# Excerpted passage
[Start]
4.   Fair Value Measurements
 
    The Financial Accounting Standard Board (“FASB”) authoritative guidance for fair value measurements defines fair value as the exchange price that would be received for an asset or paid to transfer a liability (an exit price) in the principal or most advantageous market for the asset or liability in an orderly transaction between market participants on the measurement date. The guidance also establishes a fair value hierarchy which requires an entity to maximize the use of observable inputs when measuring fair value. The standard describes three levels of inputs that may be used to measure fair value:
  Level 1     Inputs are quoted prices (unadjusted) in active markets for identical assets or liabilities that the reporting entity has the ability to access at the measurement date.
 
  Level 2   Inputs other than quoted prices included within Level 1 that are observable for the asset or liability, either directly or indirectly, such as quoted prices for similar assets or liabilities; quoted prices in markets that are not active; or other inputs that are observable or can be corroborated by observable market data for substantially the full term of the assets or liabilities.
[End]
# Recorded data
[Start]
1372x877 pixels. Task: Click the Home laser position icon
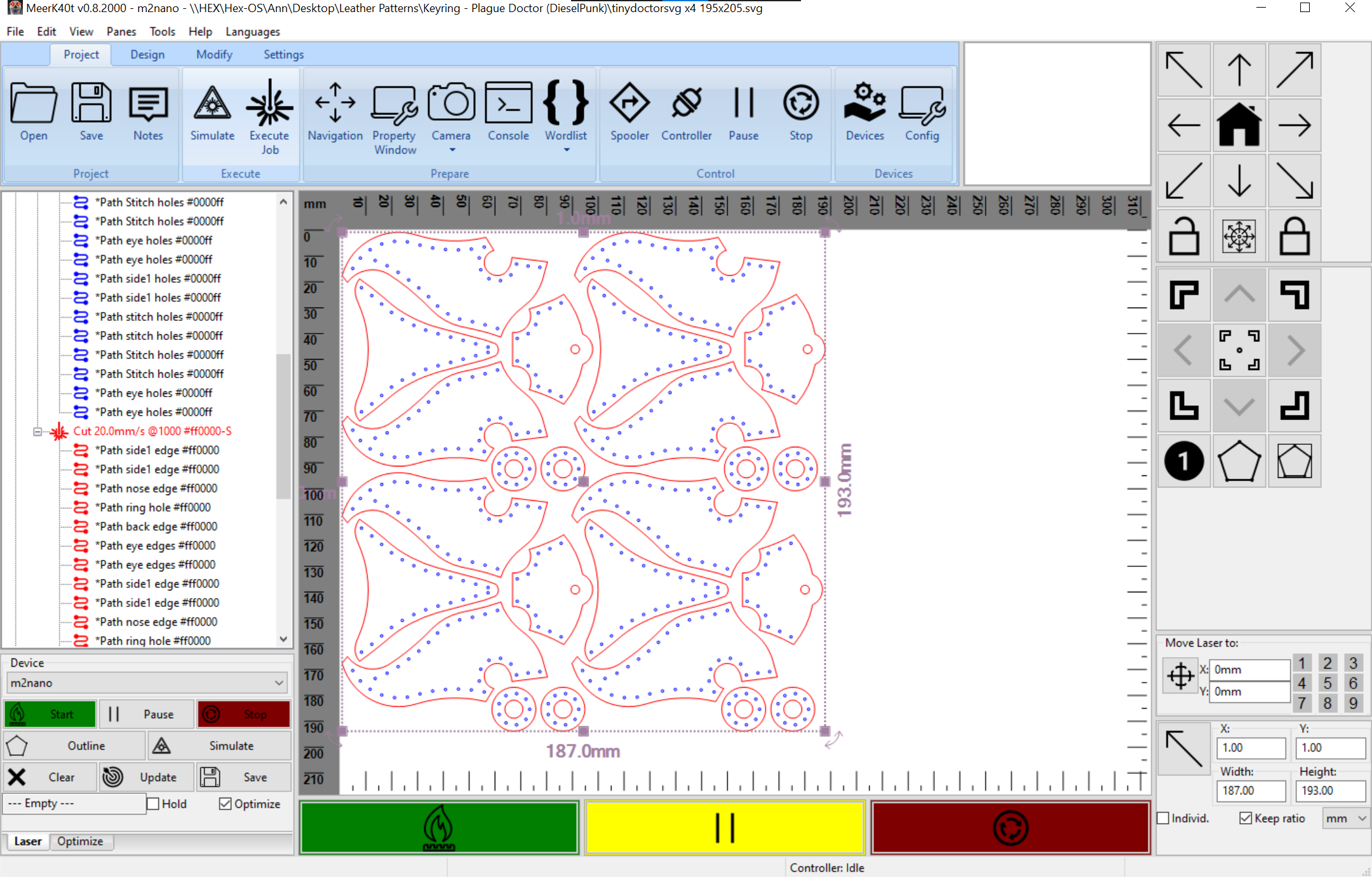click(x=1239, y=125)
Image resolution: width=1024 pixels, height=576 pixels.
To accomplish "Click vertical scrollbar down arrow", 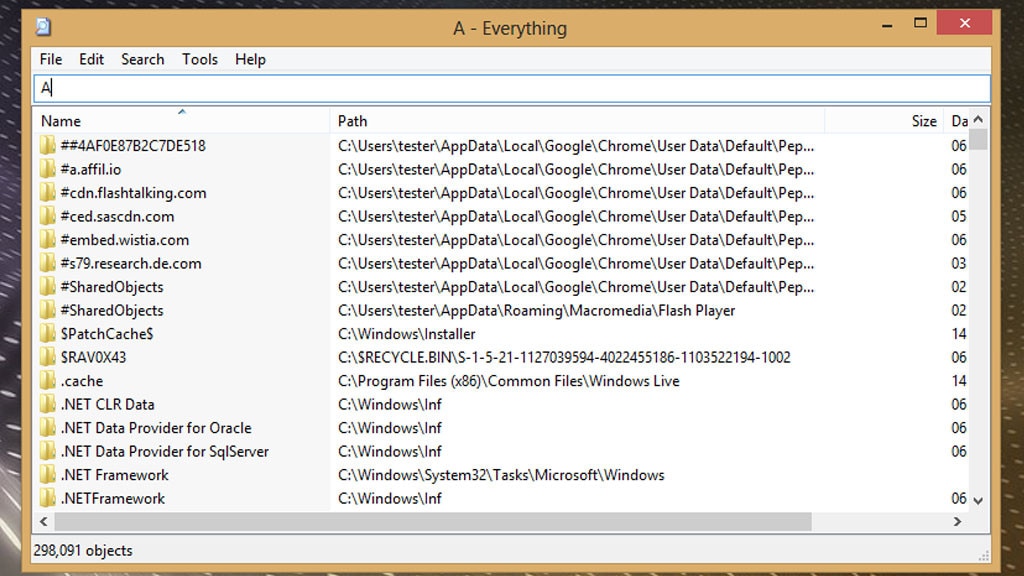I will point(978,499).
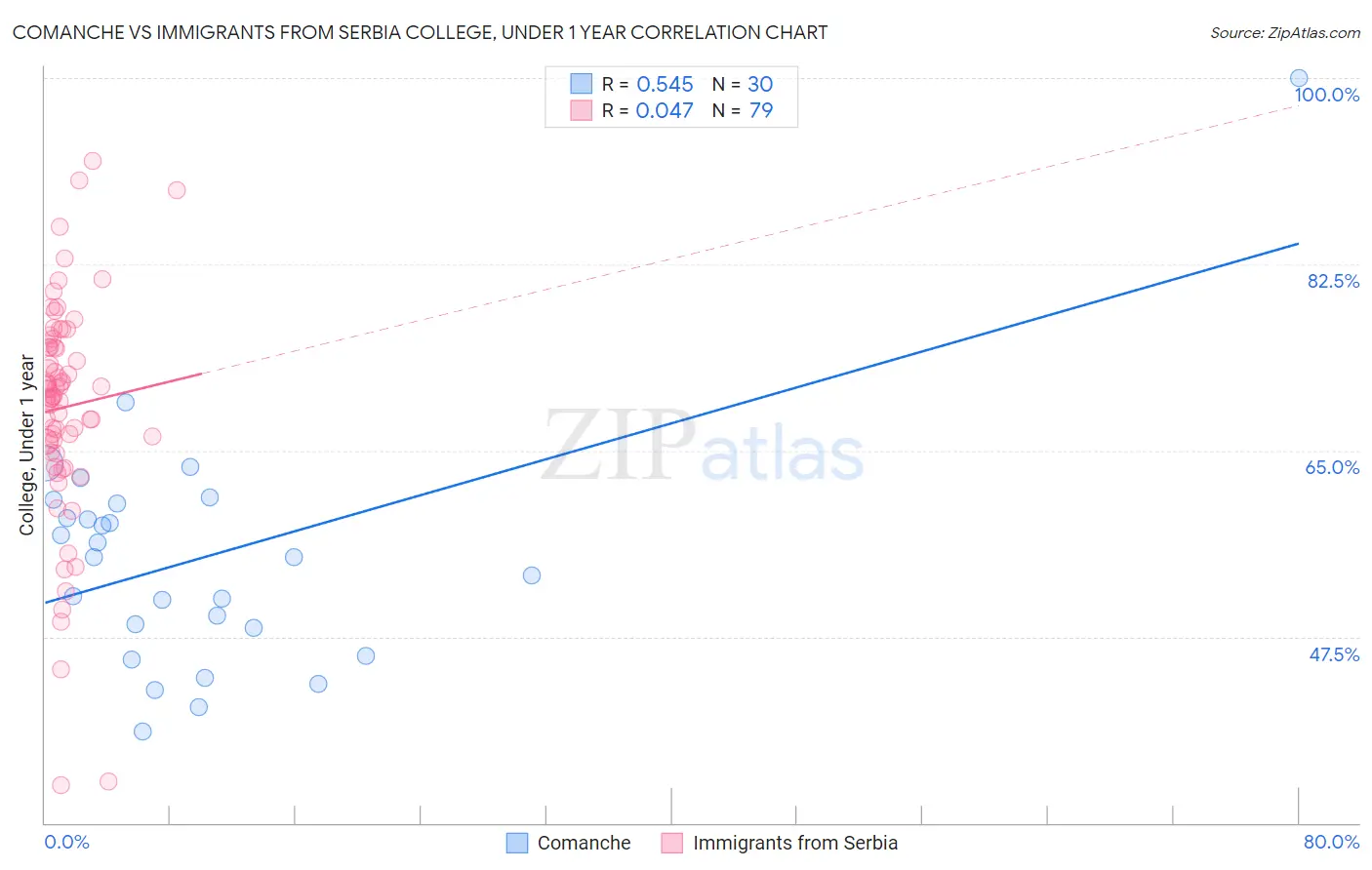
[End]
# Goal 1
In the fair value measurements passage, what are Level 1 inputs?
# Goal 2
Write the next part of the fair value measurements passage, picking up right after its description of Level 2 inputs.

# Reply 1
Quoted prices (unadjusted) in active markets for identical assets or liabilities that the reporting entity can access at the measurement date.

# Reply 2
 
  Level 3   Valuations are observed from unobservable inputs that are supported by little or no market activity and that are significant to the fair value of the assets or liabilities.
    As of December 31 2009 and 2008, the Plan’s investments measured at fair value consisted of the following instruments and classifications within the fair value hierarchy.
                                 
    As of December 31, 2009  
    Fair Value Measurements Using  
                            Assets  
    Level 1     Level 2     Level 3     at Fair Value  
Investments in mutual funds:
                               
Large Cap
  $ 1,007,050     $     $     $ 1,007,050  
Mid Cap
    48,136                   48,136  
Small Cap
    153,672                   153,672  
International
    491,861                   491,861  
Fixed Income
    3,144,034                   3,144,034  
Balanced
    219,586                   219,586  
Investment in First BanCorp.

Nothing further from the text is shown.